By comparing the automatically coded dialogue acts to the manually coded ones, it becomes clear that the default catch-all function of the DAC filter works rather well. Of the 210 disagreements (21%) between the automatic and manual coding, 106 messages (11%) were coded as InfStm? by the system. As was described earlier, the filter assigns this code to messages for which no matching discourse marker is found, leaving these messages to be checked and coded by the researcher.
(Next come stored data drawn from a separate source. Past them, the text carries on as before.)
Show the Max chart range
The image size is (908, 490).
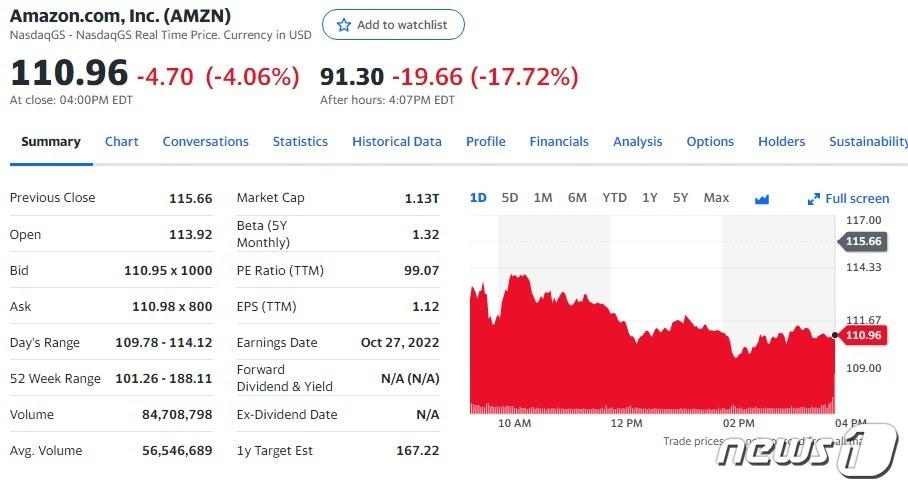(716, 198)
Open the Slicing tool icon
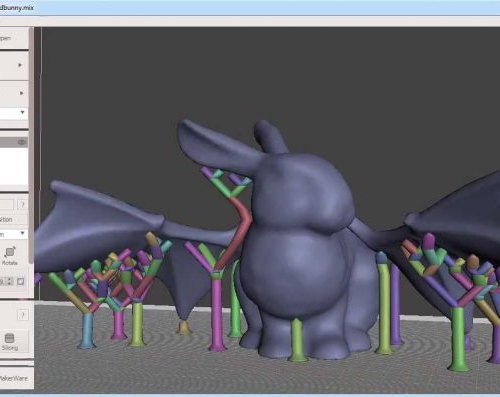This screenshot has height=397, width=500. [9, 338]
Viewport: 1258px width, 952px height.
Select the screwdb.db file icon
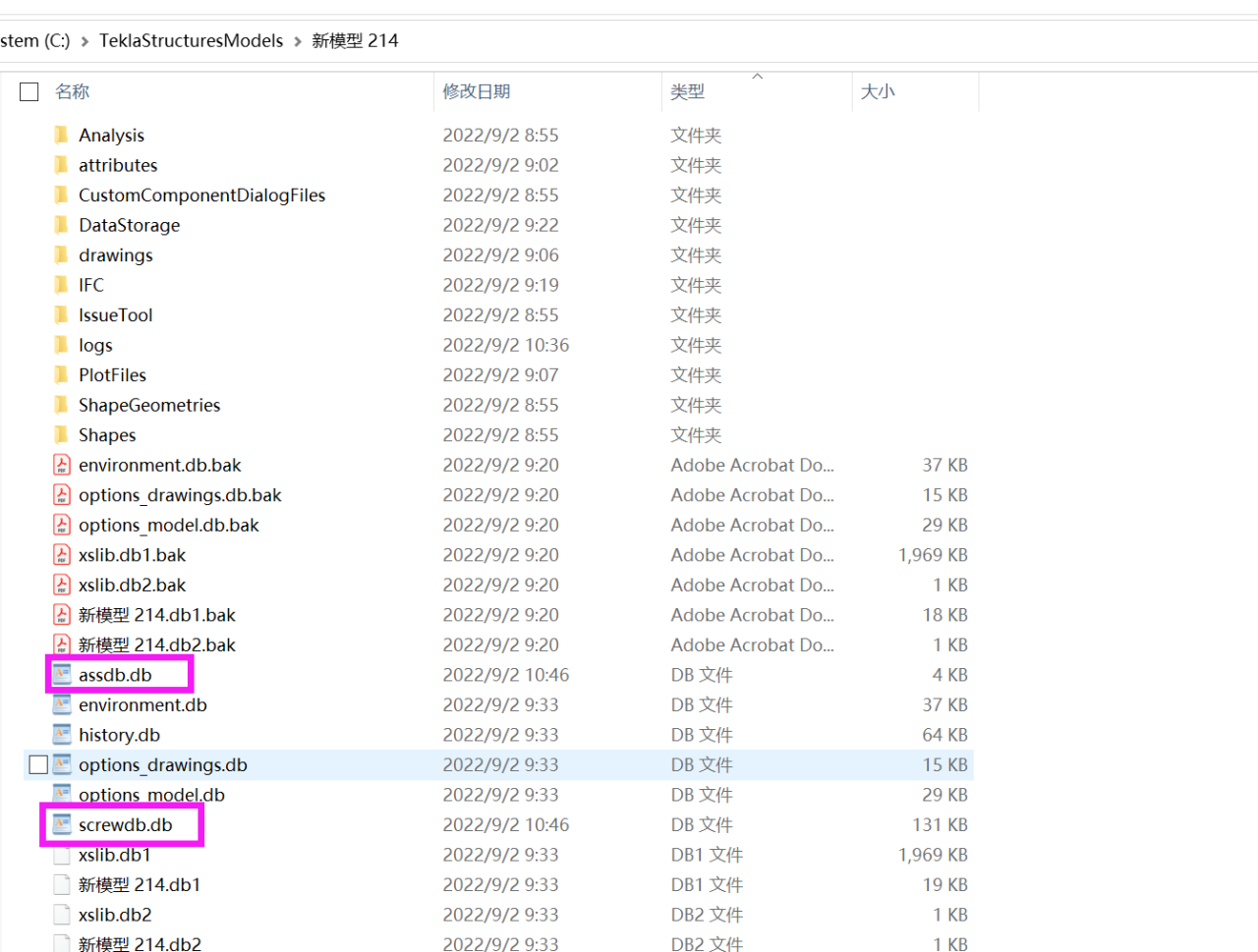pyautogui.click(x=62, y=825)
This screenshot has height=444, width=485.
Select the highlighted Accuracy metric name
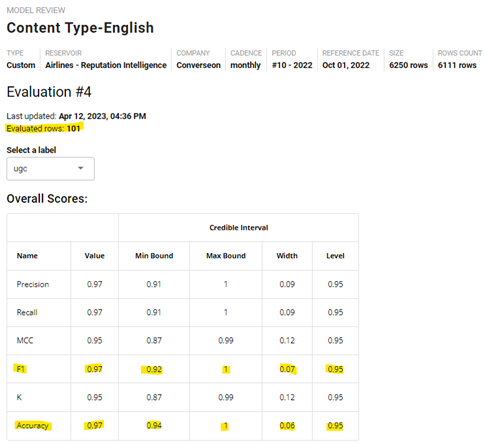(33, 425)
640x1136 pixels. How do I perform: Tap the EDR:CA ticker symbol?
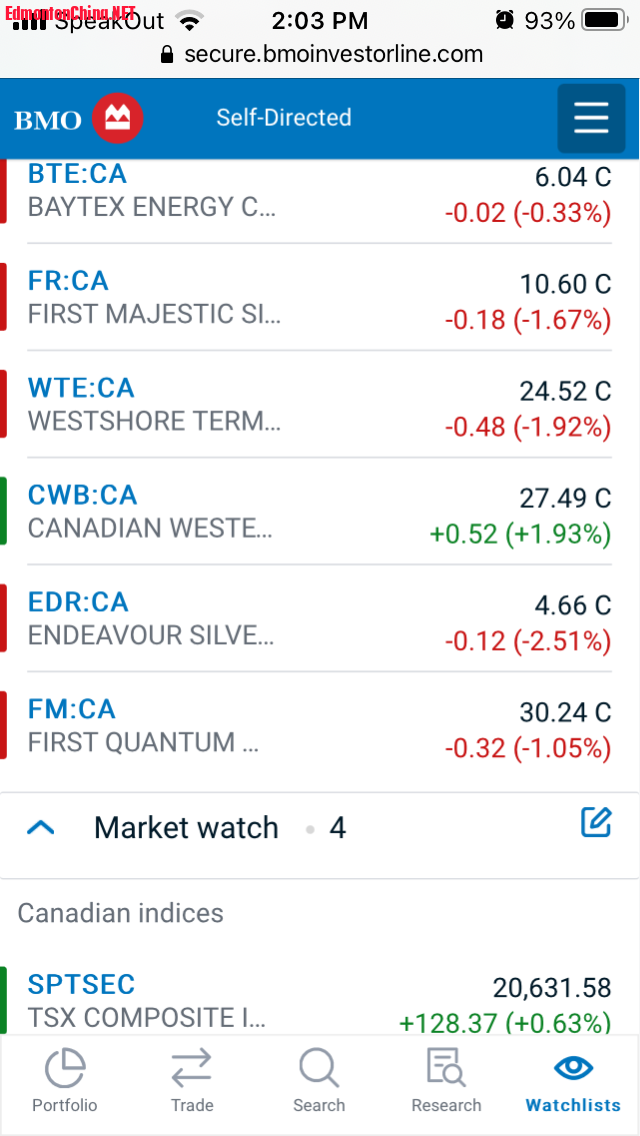78,602
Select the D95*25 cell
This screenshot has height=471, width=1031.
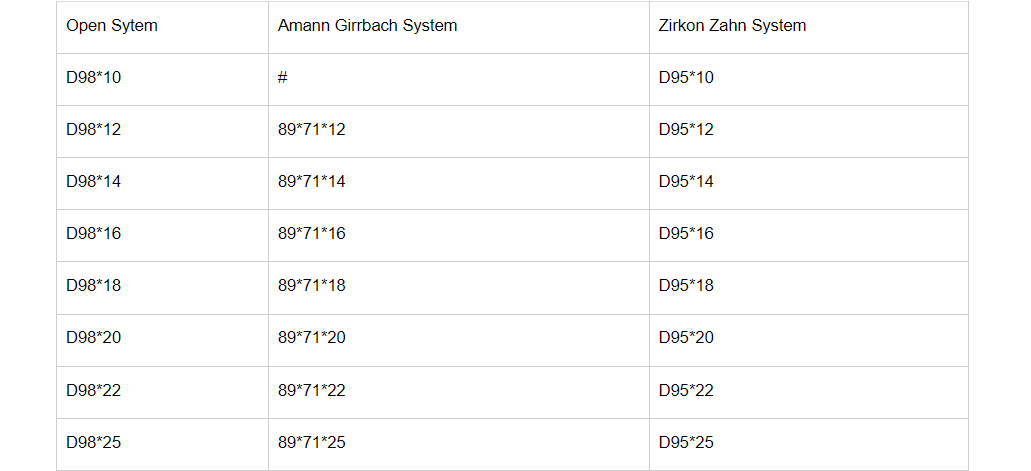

Although these messages are considered disagreements between the automatic and manual coding procedure in the reliability analysis presented in Table 4, their impact on research results will be limited because these messages will be checked and corrected by the researcher. The remaining disagreements are more severe because they will remain unnoticed by the researcher if he/she does not check the protocol.
Table 4

Results of the reliability analyses comparing automatic and manual coding

Parameter

Reliability range with ‘InfStm?’ codes

Reliability range without ‘InfStm?’

Category

Agreement %

Category Kappa

Agreement %

Category Kappa

Argumentatives

0.84–1.00

0.83–1.00

0.86–1.00

0.85–1.00

Responsives

0.77–1.00

0.77–1.00

0.83–1.00

0.82–1.00

Informatives

0.04–1.00

0.04–1.00

0.12–1.00

0.12–1.00

Elicitatives

0.68–0.86

0.67–0.86

0.68–0.90

0.67–0.89

Imperatives

0.62–0.71

0.61–0.70

0.84–0.92

0.84–0.92

Table 4 reports two different calculations of the interrater reliability. The first calculation included the codes that were labeled as InfStm? by the DAC filter. Because the human coder did not use this code (i.e., the human coder always assigned one of the 29 codes to a message), all instances where the DAC filter assigned the InfStm? code can be considered as disagreements between the filter and the human coder. The first two columns reflect this calculation. However, because the InfStm? code was added to the filter to direct the researcher to cases where the filter could not assign a code based on discourse markers, one could also argue that these instances do not constitute a disagreement, because the researcher would trace these instances and subsequently code them by hand. The last two columns of Table 4 reflect this viewpoint: the instances where the DAC filter assigned the InfStm? code were left out of the reliability calculation.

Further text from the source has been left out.